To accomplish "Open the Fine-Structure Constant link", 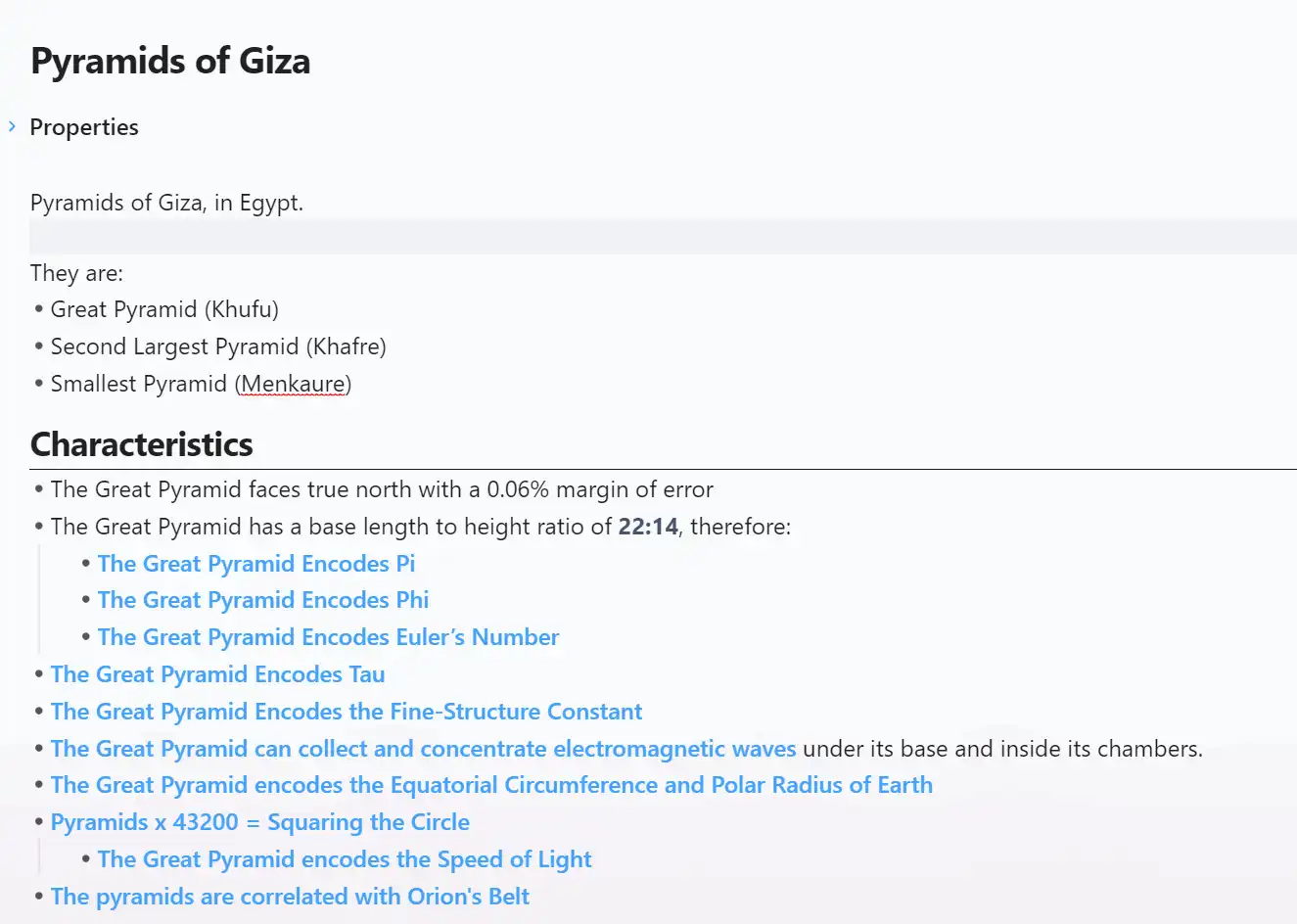I will coord(346,712).
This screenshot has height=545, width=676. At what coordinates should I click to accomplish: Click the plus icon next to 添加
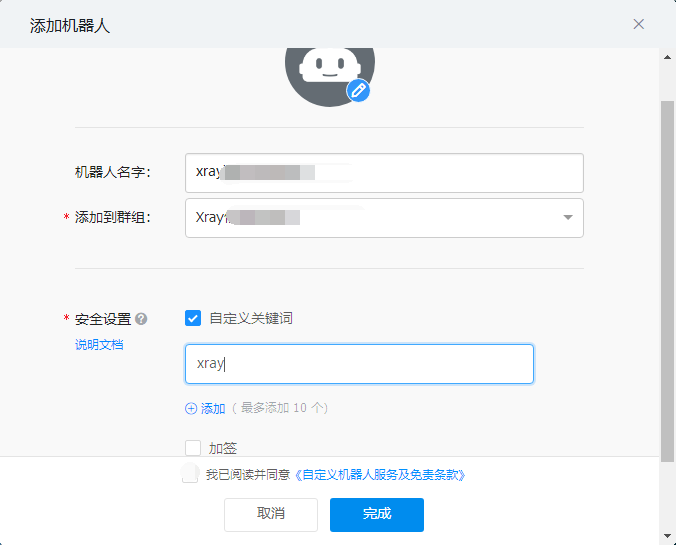pyautogui.click(x=191, y=408)
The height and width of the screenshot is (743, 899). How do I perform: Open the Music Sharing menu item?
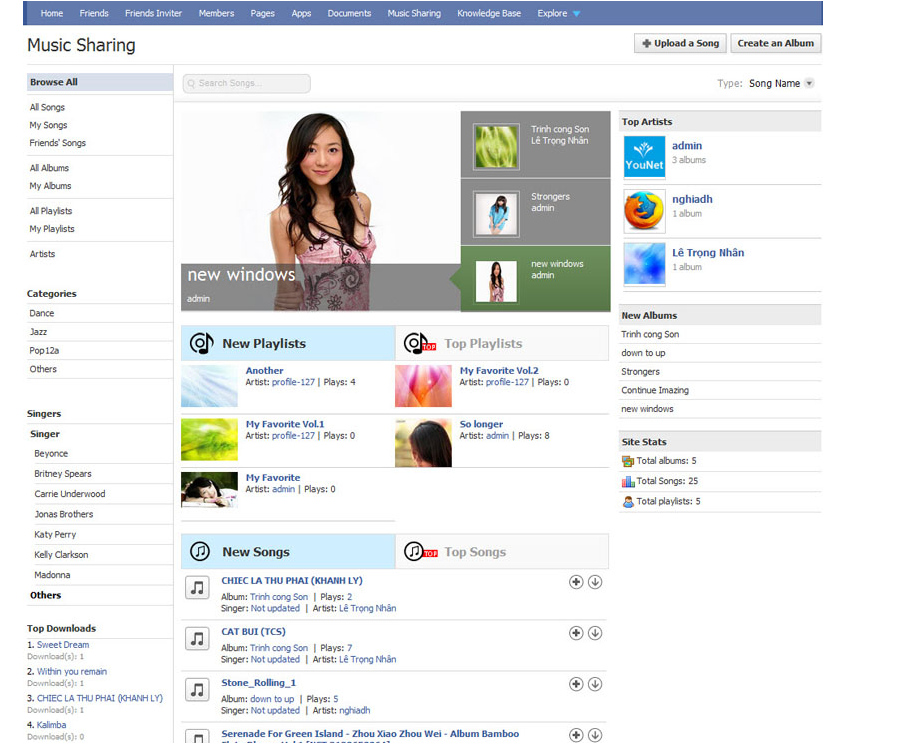(x=413, y=13)
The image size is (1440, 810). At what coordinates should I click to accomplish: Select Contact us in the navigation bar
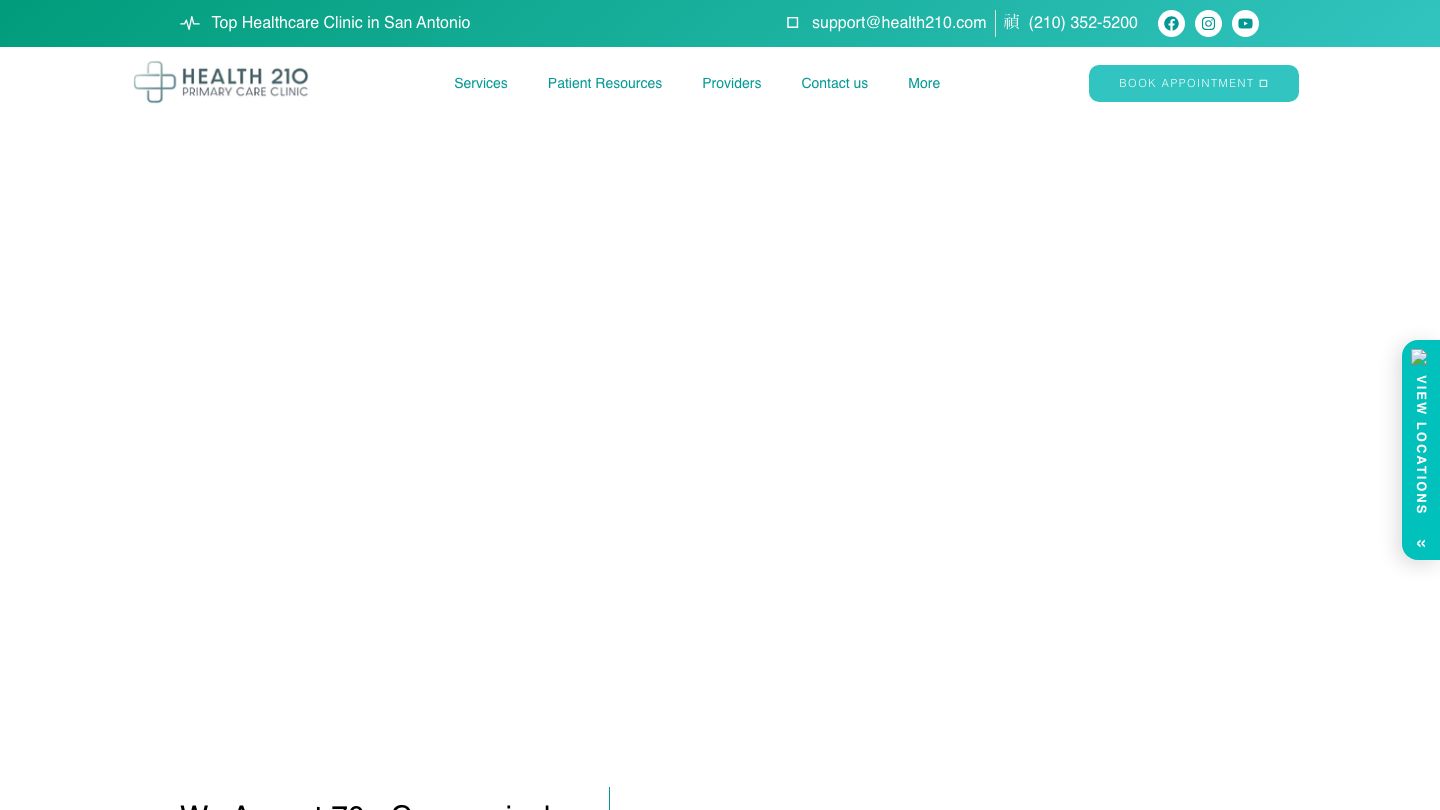coord(834,83)
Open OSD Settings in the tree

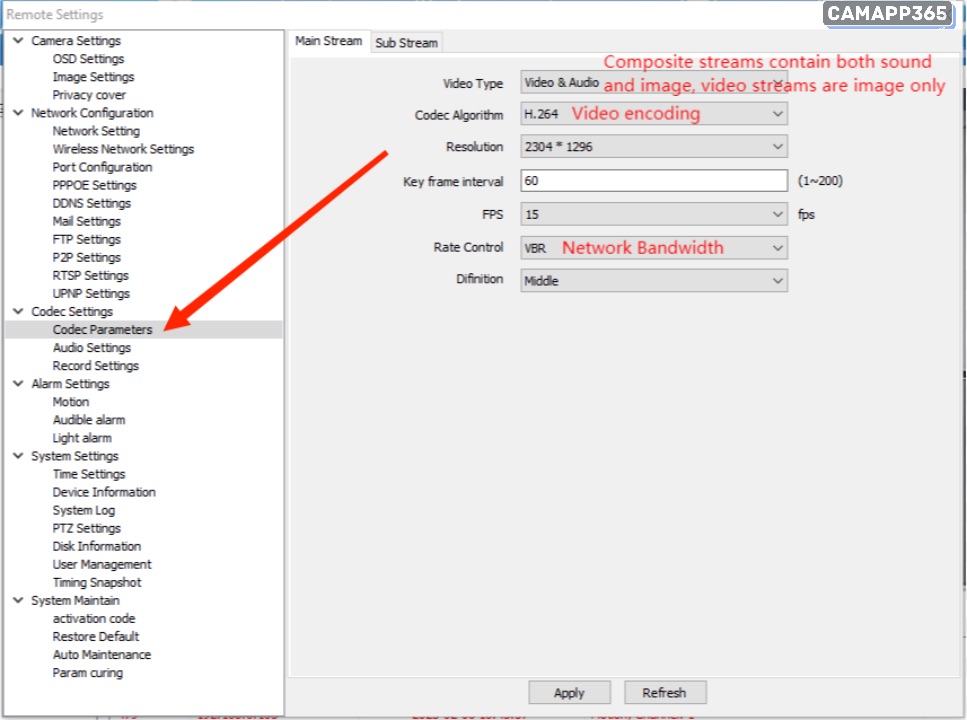coord(88,59)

────────────────────

_WHAT TO WORK ON_: Only the lines from the line with "This screenshot has" through the closing line of the data, both included, should be set down, exactly as written and without pictures.

_OUTPUT_:
This screenshot has height=545, width=676. At what coordinates should I click to accomplish: Click the plus icon next to 添加
pyautogui.click(x=191, y=408)
The height and width of the screenshot is (743, 899). How do I perform: Open the Music Sharing menu item?
(x=413, y=13)
The image size is (1440, 810). At what coordinates should I click to accomplish: Select Contact us in the navigation bar
coord(834,83)
Open OSD Settings in the tree

coord(88,59)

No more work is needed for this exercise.